====== Provided data ======
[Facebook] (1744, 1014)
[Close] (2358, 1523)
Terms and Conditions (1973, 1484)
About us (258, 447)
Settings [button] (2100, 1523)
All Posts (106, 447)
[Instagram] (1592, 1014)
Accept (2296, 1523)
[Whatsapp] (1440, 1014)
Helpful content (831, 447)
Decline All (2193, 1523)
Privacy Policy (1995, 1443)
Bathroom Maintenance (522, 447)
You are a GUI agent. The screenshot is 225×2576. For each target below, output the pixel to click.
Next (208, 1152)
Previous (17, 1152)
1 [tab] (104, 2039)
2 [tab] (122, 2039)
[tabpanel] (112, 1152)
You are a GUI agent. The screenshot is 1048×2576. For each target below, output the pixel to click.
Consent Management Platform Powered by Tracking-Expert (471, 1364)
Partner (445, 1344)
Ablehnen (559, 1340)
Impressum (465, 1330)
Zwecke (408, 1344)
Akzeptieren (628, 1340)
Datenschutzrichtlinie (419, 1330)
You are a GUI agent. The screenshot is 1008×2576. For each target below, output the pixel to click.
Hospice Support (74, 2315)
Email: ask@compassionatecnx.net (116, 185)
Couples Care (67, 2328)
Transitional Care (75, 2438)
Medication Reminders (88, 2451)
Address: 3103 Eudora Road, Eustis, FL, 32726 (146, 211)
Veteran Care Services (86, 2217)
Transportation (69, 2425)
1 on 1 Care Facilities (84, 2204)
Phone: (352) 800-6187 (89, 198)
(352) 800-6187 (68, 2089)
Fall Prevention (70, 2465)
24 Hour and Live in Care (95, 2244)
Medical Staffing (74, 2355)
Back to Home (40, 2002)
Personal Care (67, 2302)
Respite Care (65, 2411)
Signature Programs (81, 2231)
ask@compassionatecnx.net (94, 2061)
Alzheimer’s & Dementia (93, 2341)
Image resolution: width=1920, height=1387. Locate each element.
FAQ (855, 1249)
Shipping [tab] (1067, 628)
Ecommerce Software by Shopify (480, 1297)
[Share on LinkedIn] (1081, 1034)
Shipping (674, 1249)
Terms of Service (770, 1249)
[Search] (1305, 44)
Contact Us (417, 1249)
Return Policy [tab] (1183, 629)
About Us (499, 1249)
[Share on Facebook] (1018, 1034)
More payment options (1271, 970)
======
▶ Problem requirements:
Extract from the listing above the lines between the line containing "Veteran Care Services (86, 2217)" and the line containing "Signature Programs (81, 2231)", keeping both of those lines. Output nothing else.

▶ Response:
Veteran Care Services (86, 2217)
Transportation (69, 2425)
1 on 1 Care Facilities (84, 2204)
Phone: (352) 800-6187 (89, 198)
(352) 800-6187 (68, 2089)
Fall Prevention (70, 2465)
24 Hour and Live in Care (95, 2244)
Medical Staffing (74, 2355)
Back to Home (40, 2002)
Personal Care (67, 2302)
Respite Care (65, 2411)
Signature Programs (81, 2231)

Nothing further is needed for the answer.